-- start --
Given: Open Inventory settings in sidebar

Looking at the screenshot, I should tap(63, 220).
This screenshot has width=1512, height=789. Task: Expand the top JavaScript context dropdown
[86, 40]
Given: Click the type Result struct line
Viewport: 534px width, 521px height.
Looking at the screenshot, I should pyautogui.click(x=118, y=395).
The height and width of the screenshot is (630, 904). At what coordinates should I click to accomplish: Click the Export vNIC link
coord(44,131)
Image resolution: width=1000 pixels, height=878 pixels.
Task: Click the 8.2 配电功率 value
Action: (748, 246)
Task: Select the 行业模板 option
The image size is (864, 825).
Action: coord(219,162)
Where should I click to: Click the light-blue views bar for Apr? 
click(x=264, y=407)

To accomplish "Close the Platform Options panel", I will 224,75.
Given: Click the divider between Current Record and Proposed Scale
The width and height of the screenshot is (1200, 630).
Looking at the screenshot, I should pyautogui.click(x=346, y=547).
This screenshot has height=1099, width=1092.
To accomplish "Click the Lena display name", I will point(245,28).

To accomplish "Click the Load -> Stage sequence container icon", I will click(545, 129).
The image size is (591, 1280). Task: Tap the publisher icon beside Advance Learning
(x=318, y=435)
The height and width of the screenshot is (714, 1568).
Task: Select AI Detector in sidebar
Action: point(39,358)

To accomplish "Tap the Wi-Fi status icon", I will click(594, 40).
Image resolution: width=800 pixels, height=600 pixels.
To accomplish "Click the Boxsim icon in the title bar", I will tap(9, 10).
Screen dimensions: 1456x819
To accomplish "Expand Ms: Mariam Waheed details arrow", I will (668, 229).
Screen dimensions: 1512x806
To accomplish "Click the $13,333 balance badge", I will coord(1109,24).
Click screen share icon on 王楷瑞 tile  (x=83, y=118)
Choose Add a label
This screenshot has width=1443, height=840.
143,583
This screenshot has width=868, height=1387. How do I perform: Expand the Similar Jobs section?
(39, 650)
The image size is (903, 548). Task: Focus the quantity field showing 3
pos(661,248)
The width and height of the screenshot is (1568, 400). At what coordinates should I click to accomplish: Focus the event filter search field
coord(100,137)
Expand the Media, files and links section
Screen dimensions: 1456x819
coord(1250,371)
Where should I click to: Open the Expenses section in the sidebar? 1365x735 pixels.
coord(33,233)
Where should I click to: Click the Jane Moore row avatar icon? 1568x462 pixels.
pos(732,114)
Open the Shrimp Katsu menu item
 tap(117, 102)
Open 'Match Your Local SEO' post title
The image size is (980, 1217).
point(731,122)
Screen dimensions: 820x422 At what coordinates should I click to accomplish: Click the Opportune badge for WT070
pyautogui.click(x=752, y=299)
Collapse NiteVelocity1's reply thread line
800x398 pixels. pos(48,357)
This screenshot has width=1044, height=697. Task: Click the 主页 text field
-- end --
Convert the material above into a JSON list of strings with one string per line, leaving out blank lines.

RESULT OF THE TASK
[
  "Given: Open Inventory settings in sidebar",
  "Looking at the screenshot, I should tap(63, 220).",
  "This screenshot has width=1512, height=789. Task: Expand the top JavaScript context dropdown",
  "[86, 40]",
  "Given: Click the type Result struct line",
  "Viewport: 534px width, 521px height.",
  "Looking at the screenshot, I should pyautogui.click(x=118, y=395).",
  "The height and width of the screenshot is (630, 904). At what coordinates should I click to accomplish: Click the Export vNIC link",
  "coord(44,131)",
  "Image resolution: width=1000 pixels, height=878 pixels.",
  "Task: Click the 8.2 配电功率 value",
  "Action: (748, 246)",
  "Task: Select the 行业模板 option",
  "The image size is (864, 825).",
  "Action: coord(219,162)",
  "Where should I click to: Click the light-blue views bar for Apr? ",
  "click(x=264, y=407)",
  "To accomplish \"Close the Platform Options panel\", I will 224,75.",
  "Given: Click the divider between Current Record and Proposed Scale",
  "The width and height of the screenshot is (1200, 630).",
  "Looking at the screenshot, I should pyautogui.click(x=346, y=547).",
  "This screenshot has height=1099, width=1092.",
  "To accomplish \"Click the Lena display name\", I will point(245,28).",
  "To accomplish \"Click the Load -> Stage sequence container icon\", I will click(545, 129).",
  "The image size is (591, 1280). Task: Tap the publisher icon beside Advance Learning",
  "(x=318, y=435)",
  "The height and width of the screenshot is (714, 1568).",
  "Task: Select AI Detector in sidebar",
  "Action: point(39,358)",
  "To accomplish \"Tap the Wi-Fi status icon\", I will click(594, 40).",
  "Image resolution: width=800 pixels, height=600 pixels.",
  "To accomplish \"Click the Boxsim icon in the title bar\", I will tap(9, 10).",
  "Screen dimensions: 1456x819",
  "To accomplish \"Expand Ms: Mariam Waheed details arrow\", I will (668, 229).",
  "Screen dimensions: 1512x806",
  "To accomplish \"Click the $13,333 balance badge\", I will coord(1109,24).",
  "Click screen share icon on 王楷瑞 tile  (x=83, y=118)",
  "Choose Add a label",
  "This screenshot has width=1443, height=840.",
  "143,583",
  "This screenshot has width=868, height=1387. How do I perform: Expand the Similar Jobs section?",
  "(39, 650)",
  "The image size is (903, 548). Task: Focus the quantity field showing 3",
  "pos(661,248)",
  "The width and height of the screenshot is (1568, 400). At what coordinates should I click to accomplish: Focus the event filter search field",
  "coord(100,137)",
  "Expand the Media, files and links section",
  "Screen dimensions: 1456x819",
  "coord(1250,371)",
  "Where should I click to: Open the Expenses section in the sidebar? 1365x735 pixels.",
  "coord(33,233)",
  "Where should I click to: Click the Jane Moore row avatar icon? 1568x462 pixels.",
  "pos(732,114)",
  "Open the Shrimp Katsu menu item",
  " tap(117, 102)",
  "Open 'Match Your Local SEO' post title",
  "The image size is (980, 1217).",
  "point(731,122)",
  "Screen dimensions: 820x422 At what coordinates should I click to accomplish: Click the Opportune badge for WT070",
  "pyautogui.click(x=752, y=299)",
  "Collapse NiteVelocity1's reply thread line",
  "800x398 pixels. pos(48,357)",
  "This screenshot has width=1044, height=697. Task: Click the 主页 text field"
]